▸ **Exercise**
Revise the items below, replacing "GUI agent" with "screen assistant" and keeping everything else the same. Leave the pictures out of your answer.

[Records for locating displayed items]
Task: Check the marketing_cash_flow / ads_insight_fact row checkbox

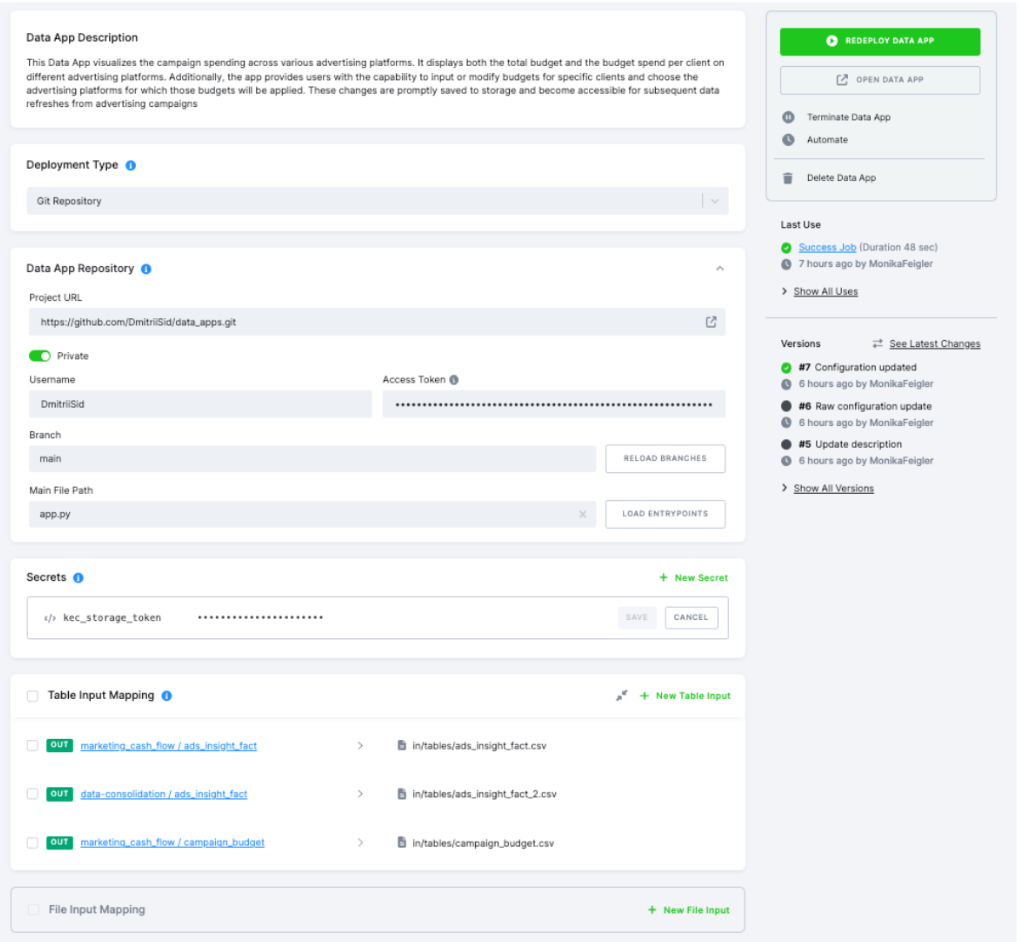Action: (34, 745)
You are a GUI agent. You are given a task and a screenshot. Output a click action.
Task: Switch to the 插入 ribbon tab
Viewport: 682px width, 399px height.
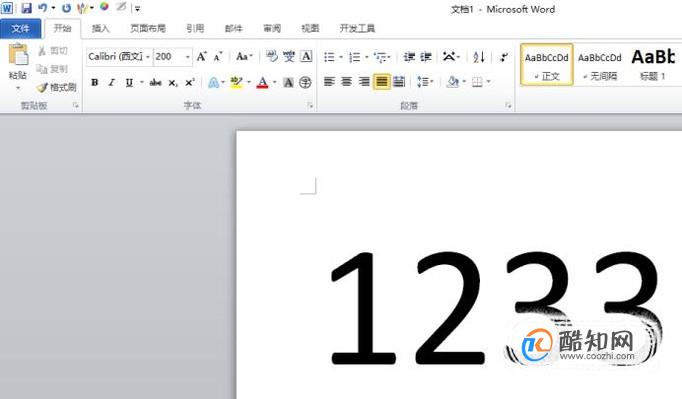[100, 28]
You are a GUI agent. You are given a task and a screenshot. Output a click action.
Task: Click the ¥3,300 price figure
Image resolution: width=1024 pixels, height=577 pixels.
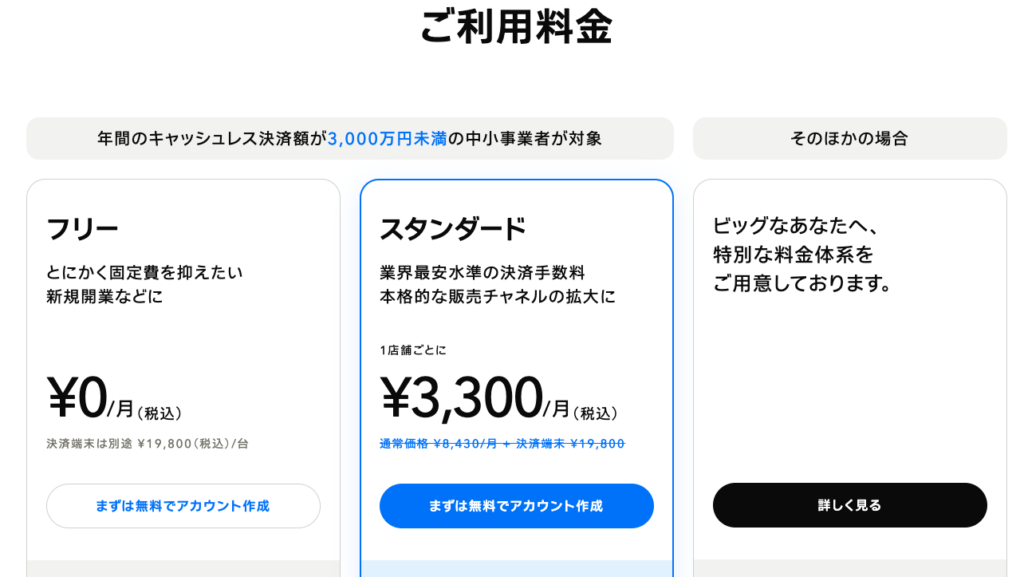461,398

▸ **The reply**
Task: Check the marketing_cash_flow / ads_insight_fact row checkbox

Action: (34, 745)
You are a screen assistant. You are given a task and a screenshot. Output a click action.
Task: Switch to the 插入 ribbon tab
Viewport: 682px width, 399px height.
[100, 28]
You are a screen assistant. You are given a task and a screenshot. Output a click action.
Task: Click the ¥3,300 price figure
Image resolution: width=1024 pixels, height=577 pixels.
461,398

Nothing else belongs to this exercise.